Prompt structure matters: To maximize cache hits, prompts should be structured with stable content (system prompt, instructions) first and variable content (user query) last.

Common Misconceptions

"Prefix caching works with approximate matches." It requires exact token-level matching from position 0. Even inserting a timestamp or request ID at the beginning of the prompt will break the prefix match entirely. Prompt design must place variable content at the end.
"Prefix caching helps with output generation speed." It accelerates only the prefill phase (processing input tokens). The decode phase (generating output tokens one at a time) is unaffected because each new output token's KV vectors are unique to the sequence.
"You need to explicitly manage the cache." In many systems (vLLM, SGLang, OpenAI's API), prefix caching is automatic and transparent. The system detects shared prefixes without user intervention. Anthropic's API is an exception, offering explicit cache control for finer-grained management.
"Prefix caching is only useful for system prompts." Any shared prefix benefits -- few-shot examples, RAG documents, conversation history, shared preambles in batch processing. The technique is general to any repeated prefix pattern.

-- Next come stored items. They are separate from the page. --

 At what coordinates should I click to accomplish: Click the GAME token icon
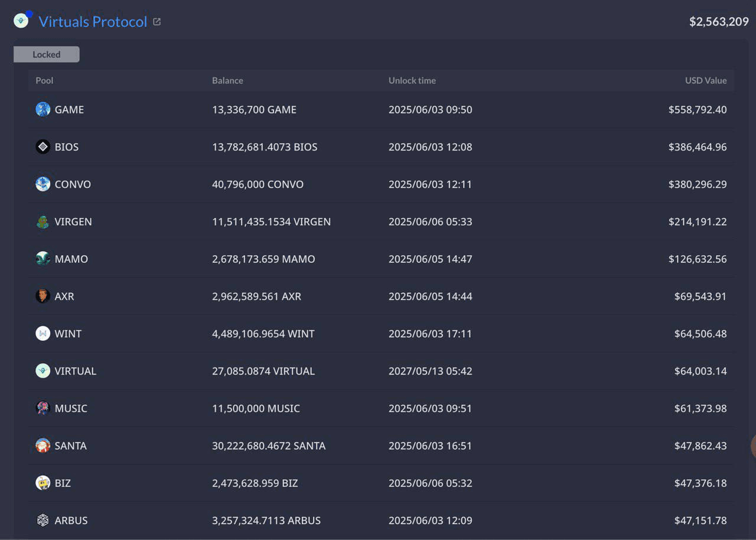coord(43,109)
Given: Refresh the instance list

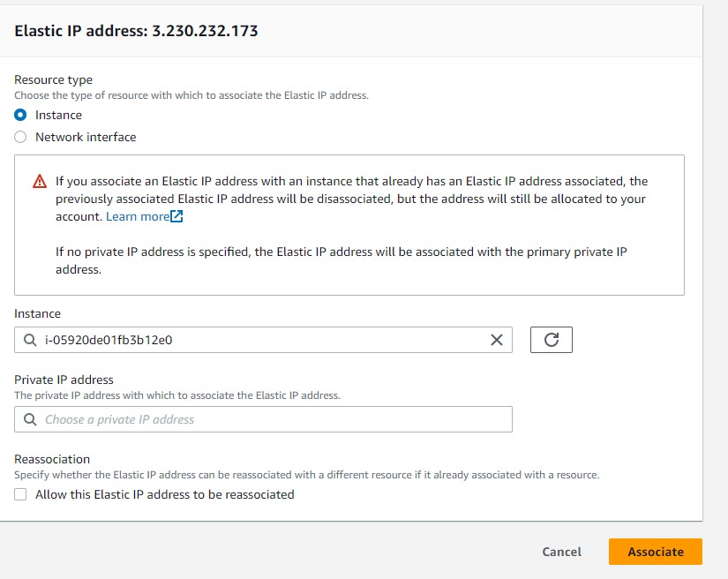Looking at the screenshot, I should [x=552, y=340].
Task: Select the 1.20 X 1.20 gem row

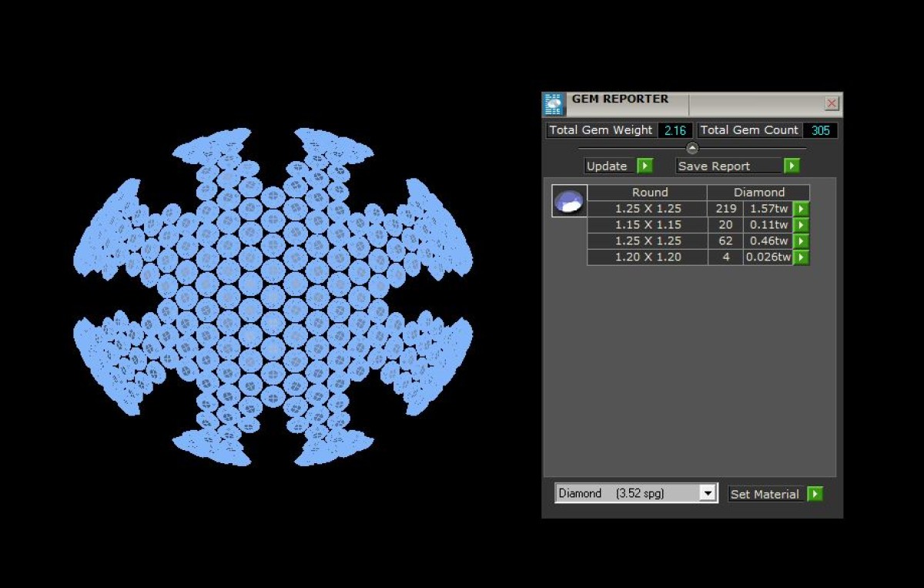Action: (x=698, y=257)
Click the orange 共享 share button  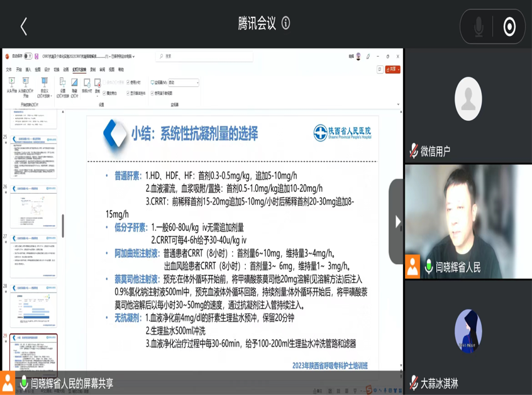pyautogui.click(x=392, y=70)

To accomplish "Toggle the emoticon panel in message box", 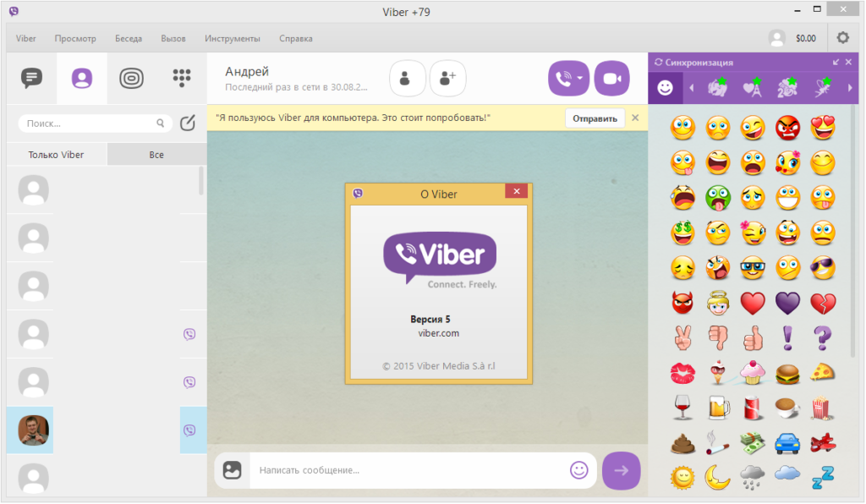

Connections to Other Concepts

kv-cache.md: Prefix caching is fundamentally about reusing the KV cache. Understanding what the KV cache stores (key and value projections at every layer for every token) and how it grows is essential context.
paged-attention.md: Block-level memory management enables efficient prefix sharing through shared block references and copy-on-write semantics. Without PagedAttention, prefix caching would require large contiguous memory reservations.
flash-attention.md: Flash Attention computes attention efficiently during the prefill phase. Prefix caching eliminates the need for that computation entirely for cached tokens -- a complementary optimization.
continuous-batching.md: New requests admitted via continuous batching benefit immediately from prefix cache hits, making their prefill phase nearly instantaneous and allowing faster batch admission.
throughput-vs-latency.md: Prefix caching primarily reduces latency (TTFT) and cost for individual requests. At the system level, reduced prefill compute frees GPU cycles for more decode throughput.